EDM arose to address circumstances where users within organizations independently source, model, manage and store data.  Uncoordinated approaches by various segments of the organization can result in data conflicts and quality inconsistencies, lowering the trustworthiness of the data as it is used for operations and reporting. 

The goal of EDM is trust and confidence in data assets.  Its components are:

Strategy and governance
EDM requires a strategic approach to choosing the right processes, technologies, and resources (i.e. data owners, governance, stewardship, data analysts, and data architects).  EDM is a challenge for organizations because it requires alignment among multiple stakeholders (including IT, operations, finance, strategy, and end-users) and relates to an area (creation and use of common data) that has not traditionally had a clear “owner.”  

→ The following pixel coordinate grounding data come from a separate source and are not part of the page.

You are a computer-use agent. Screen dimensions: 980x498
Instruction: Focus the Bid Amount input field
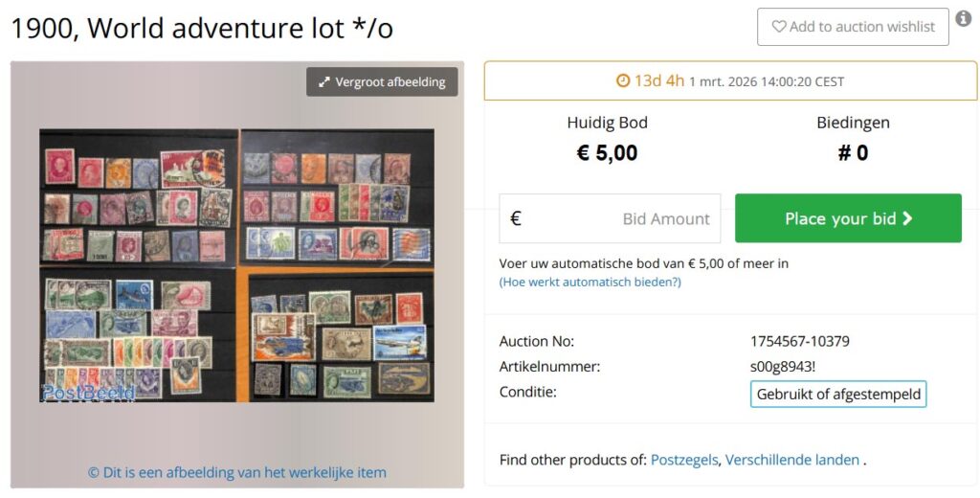point(622,218)
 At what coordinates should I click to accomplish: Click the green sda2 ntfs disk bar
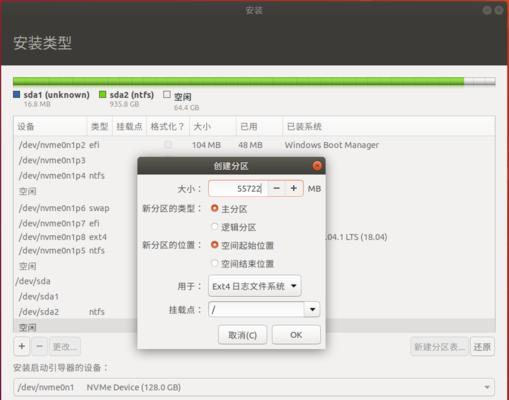(x=238, y=81)
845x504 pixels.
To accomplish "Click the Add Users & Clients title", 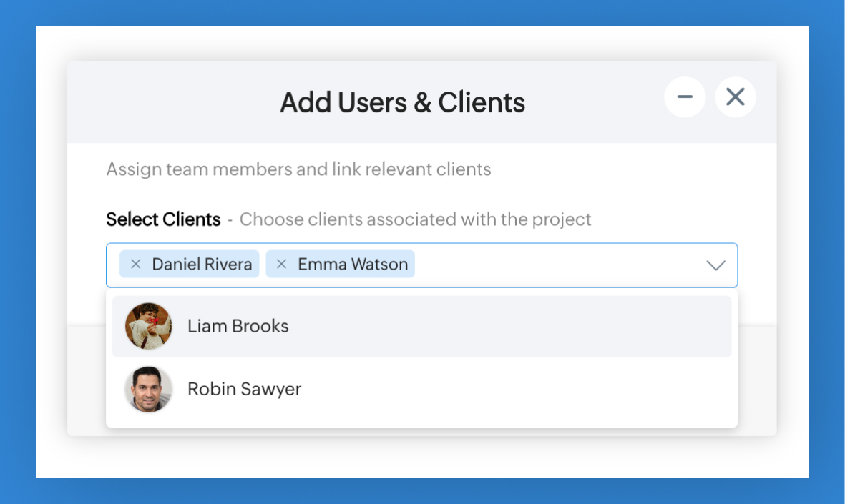I will [x=402, y=102].
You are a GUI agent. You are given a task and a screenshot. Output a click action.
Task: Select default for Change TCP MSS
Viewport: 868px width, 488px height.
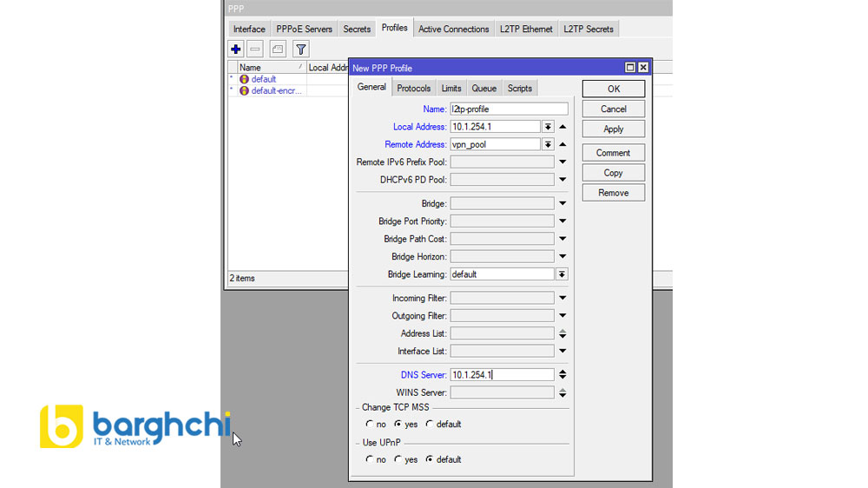(x=429, y=425)
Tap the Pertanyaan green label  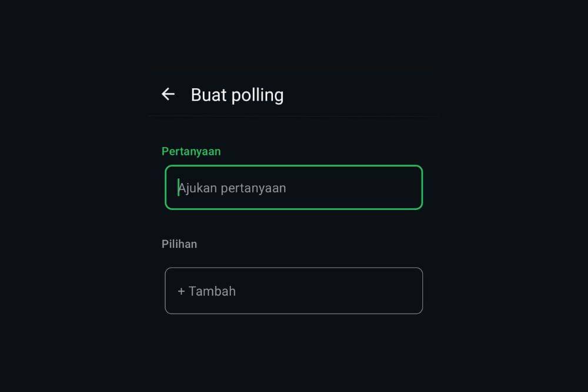pyautogui.click(x=191, y=151)
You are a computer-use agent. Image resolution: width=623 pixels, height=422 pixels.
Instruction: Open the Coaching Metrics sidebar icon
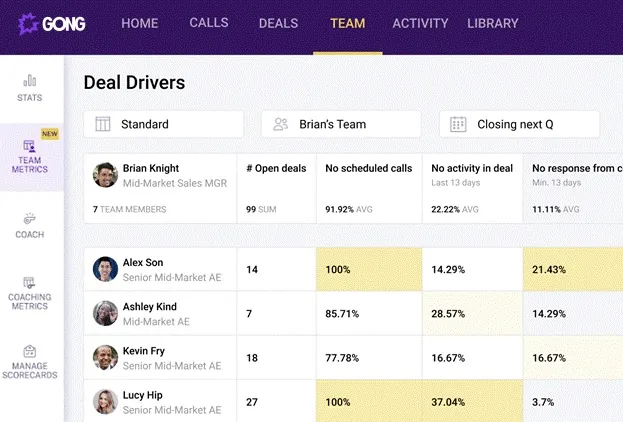[x=29, y=283]
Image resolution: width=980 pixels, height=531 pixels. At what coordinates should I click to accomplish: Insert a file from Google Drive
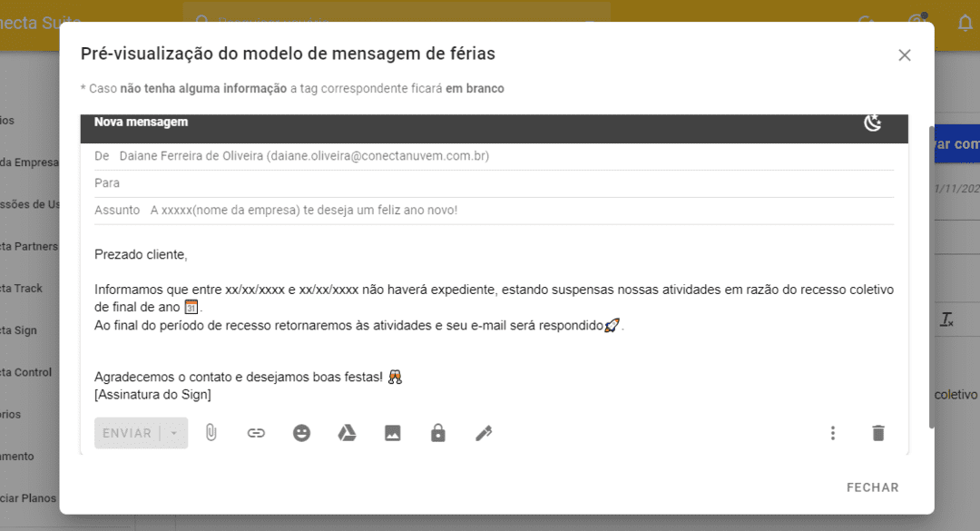point(347,433)
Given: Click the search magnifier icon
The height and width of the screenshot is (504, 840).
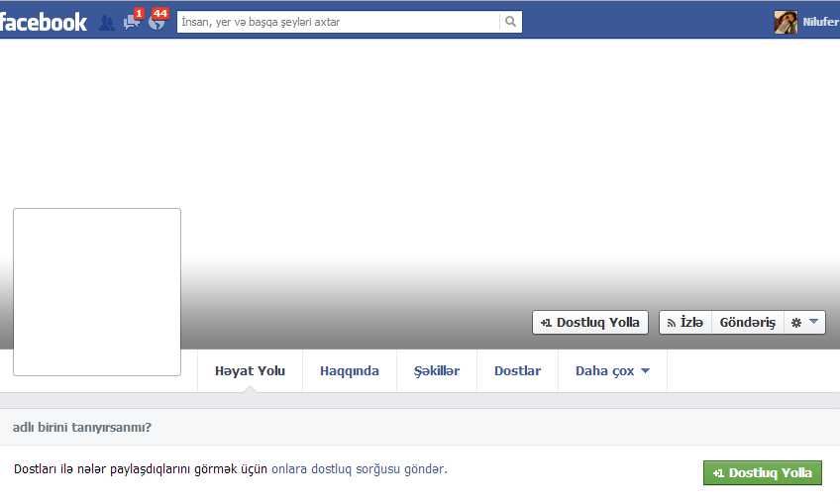Looking at the screenshot, I should tap(510, 21).
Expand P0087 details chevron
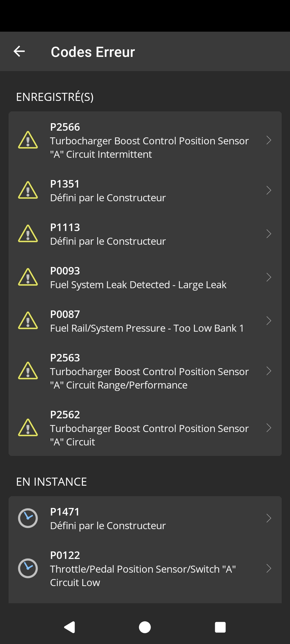The image size is (290, 644). pos(269,321)
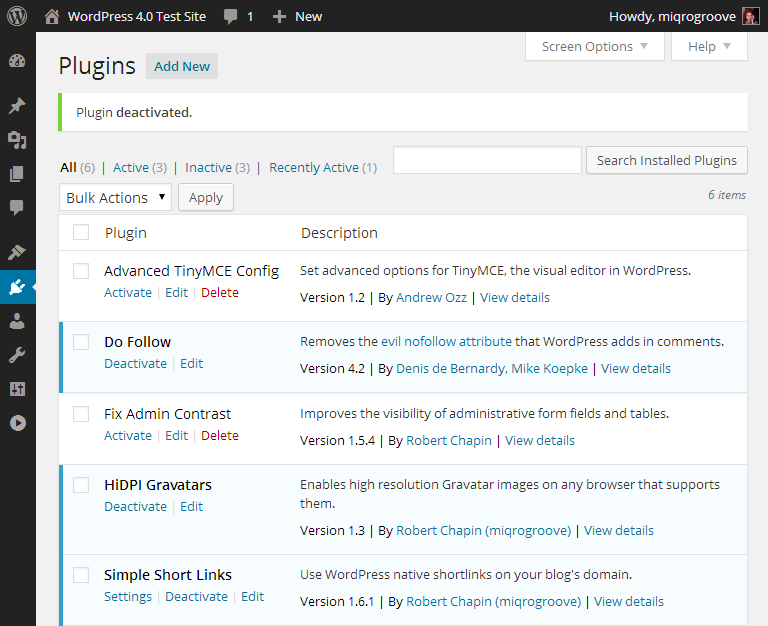The image size is (768, 626).
Task: Open the Comments sidebar icon
Action: [x=17, y=208]
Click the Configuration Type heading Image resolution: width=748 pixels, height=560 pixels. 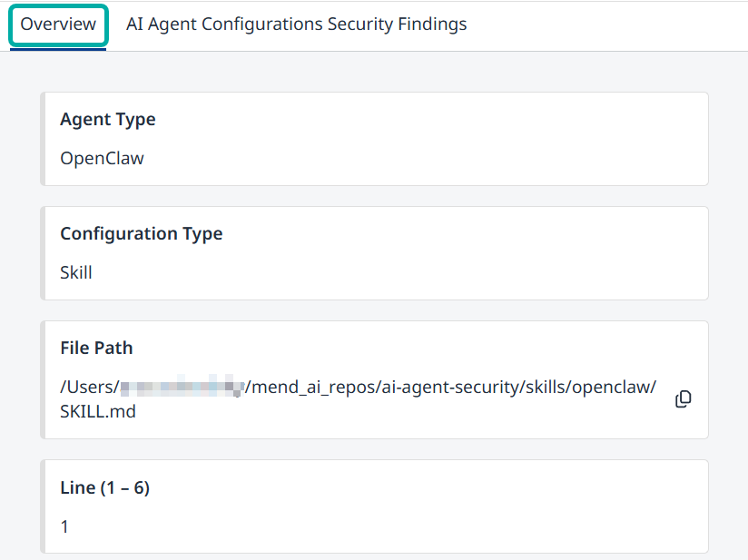(141, 234)
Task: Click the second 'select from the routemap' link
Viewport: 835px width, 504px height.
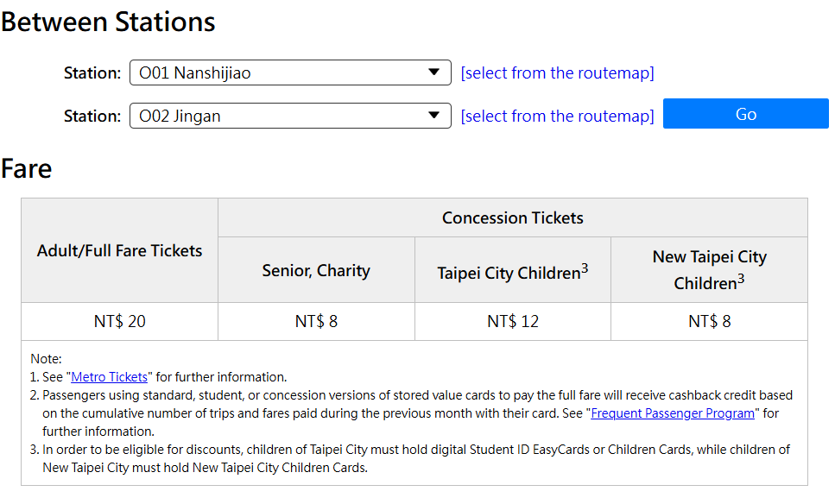Action: tap(557, 116)
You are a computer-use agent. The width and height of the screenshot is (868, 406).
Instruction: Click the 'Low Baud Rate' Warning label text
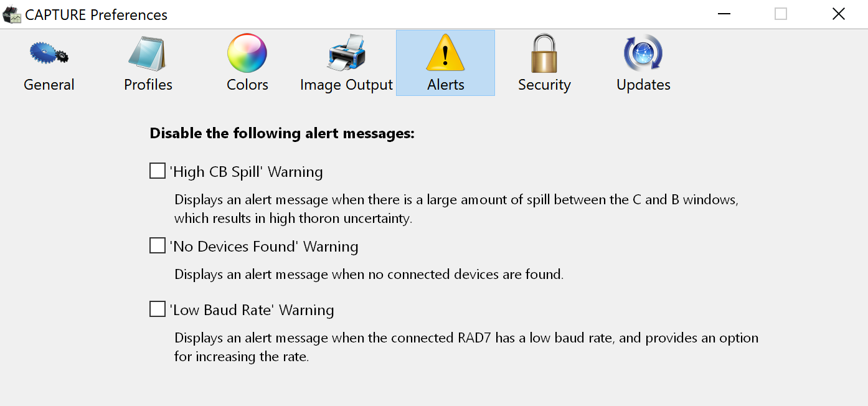(x=252, y=310)
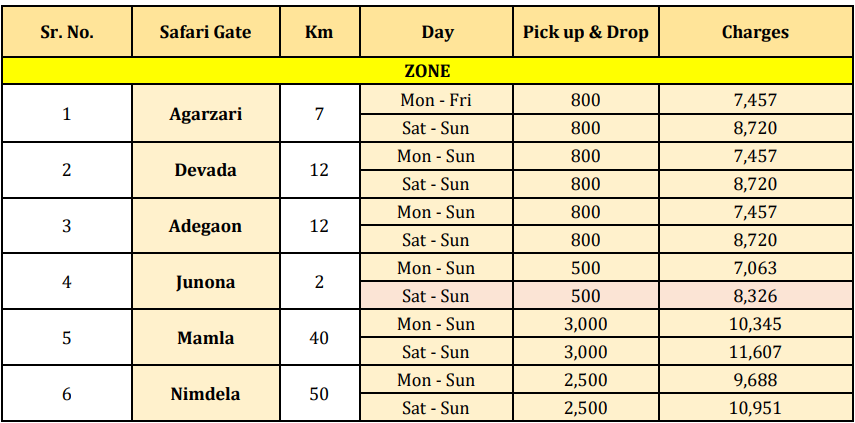
Task: Click the Mon - Fri day cell
Action: tap(436, 100)
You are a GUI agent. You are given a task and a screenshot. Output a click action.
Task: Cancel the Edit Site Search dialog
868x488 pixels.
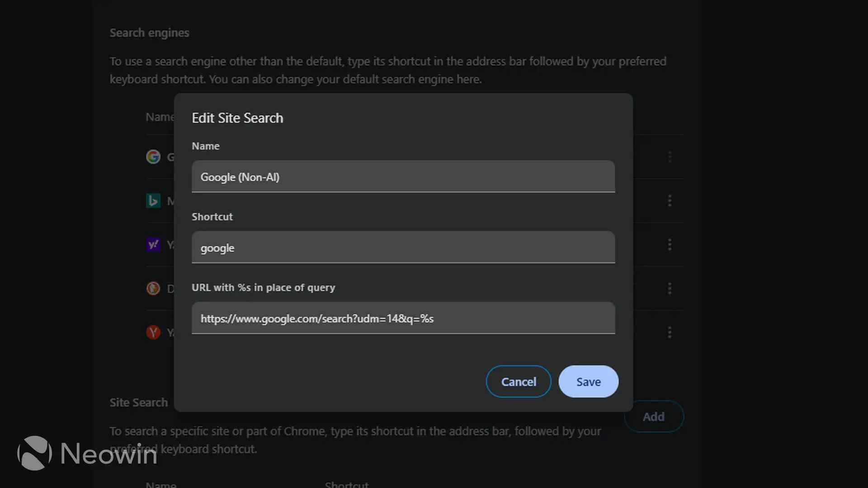[519, 382]
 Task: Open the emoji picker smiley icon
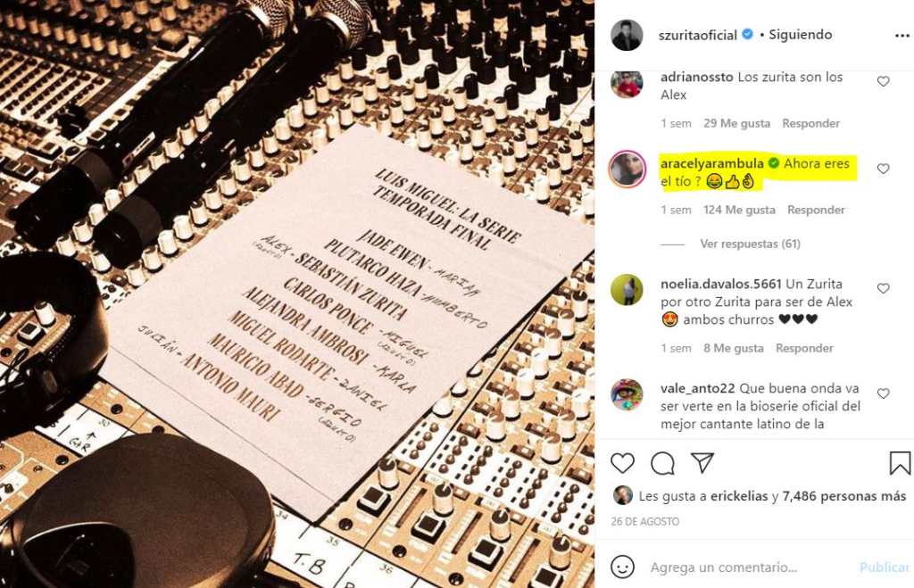[622, 567]
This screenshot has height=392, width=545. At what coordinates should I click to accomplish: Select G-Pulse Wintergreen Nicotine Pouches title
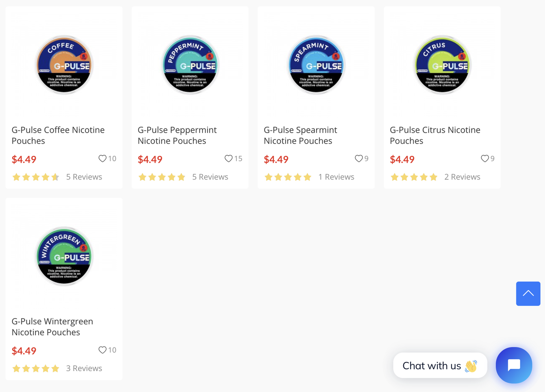tap(52, 327)
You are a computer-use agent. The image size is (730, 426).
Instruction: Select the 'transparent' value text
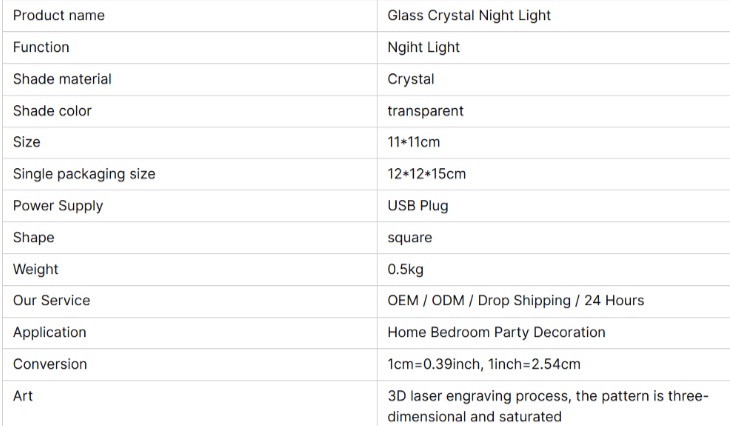425,111
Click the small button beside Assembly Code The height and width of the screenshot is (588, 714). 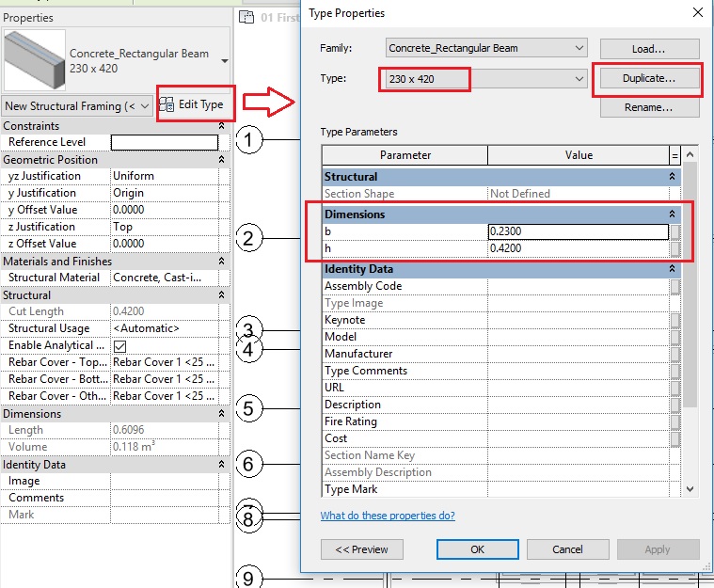(x=675, y=286)
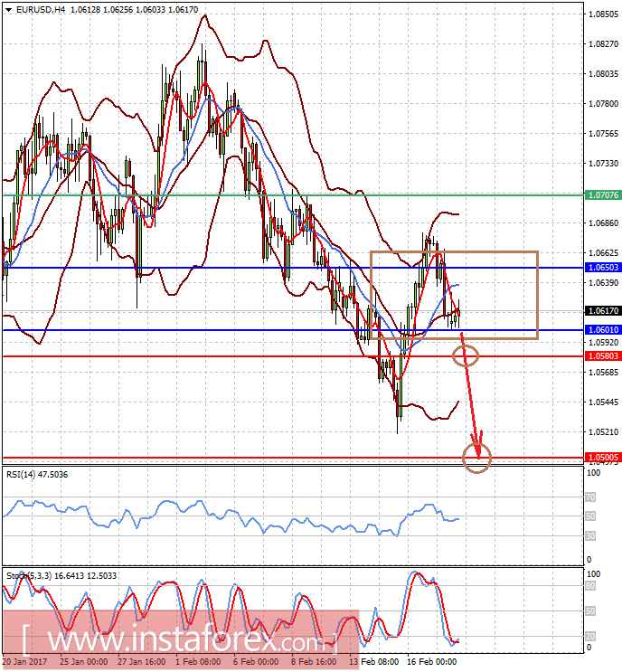Viewport: 622px width, 672px height.
Task: Click the red 1.05803 level label
Action: (602, 356)
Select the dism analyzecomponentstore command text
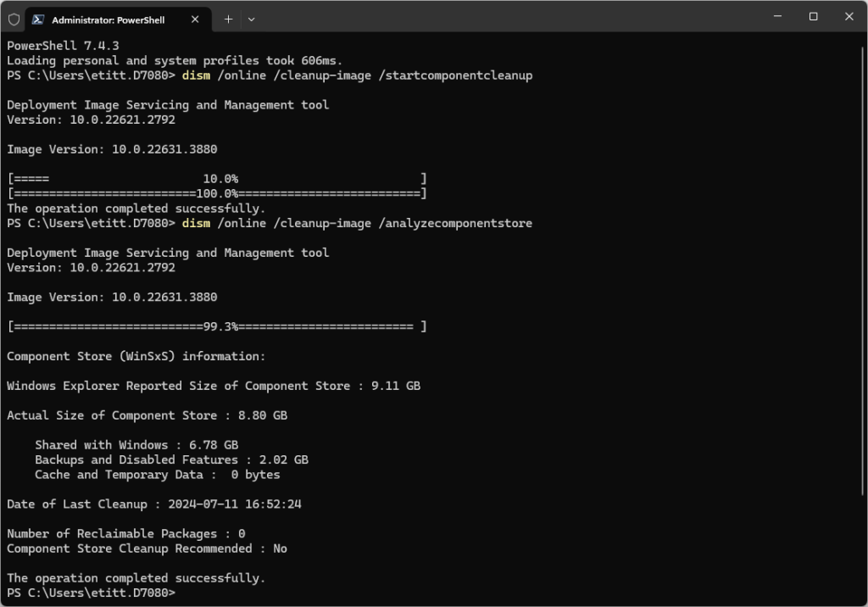 (x=360, y=223)
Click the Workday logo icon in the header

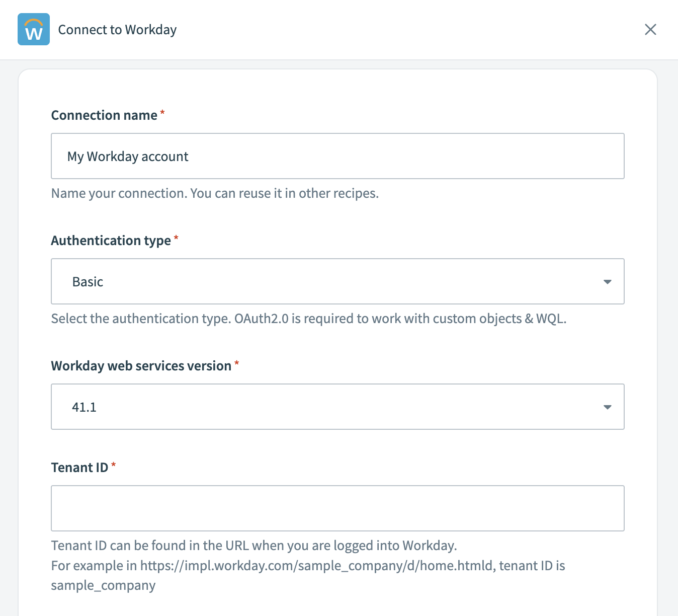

The governance challenge can be a big obstacle to the implementation of an effective EDM because of the difficulties associated with providing a business case on the benefits of data management.  The core of the challenge is due to the fact that data quality has no intrinsic value.  It is an enabler of other processes and the true benefits of effective data management are systematic and intertwined with other processes.  This makes it hard to quantify all the downstream implications or upstream improvements.  

The difficulties associated with quantification of EDM benefits translate into challenges with the positioning of EDM as an organizational priority.  Achieving organizational alignment on the importance of data management (as well as managing data as an ongoing area of focus) is the domain of governance.  In recent years the establishment of an EDM and the EDM governance practice has become commonplace despite these difficulties.

Program implementation
Implementation of an EDM program encompasses many processes – all of which need to be coordinated throughout the organization and managed while maintaining operational continuity.  Below are some of the major components of EDM implementation that should be given consideration:

Stakeholder requirements
EDM requires alignment among multiple stakeholders (at the right level of authority) who all need to understand and support the EDM objectives.  EDM begins with a thorough understanding of the requirements of the end users and the organization as a whole.  Managing stakeholder requirements is a critical, and ongoing, process based in an understanding of workflow, data dependencies and the tolerance of the organization for operational disruption.  Many organizations use formal processes such as service level agreements to specify requirements and establish EDM program objectives.

Policies and procedures
Effective EDM usually includes the creation, documentation and enforcement of operating policies and procedures associated with change management, (i.e. data model, business glossary, master data shared domains, data cleansing and normalization), data stewardship, security constraints and dependency rules.  In many cases, these policies and procedures are documented for the first time as part of the EDM initiative.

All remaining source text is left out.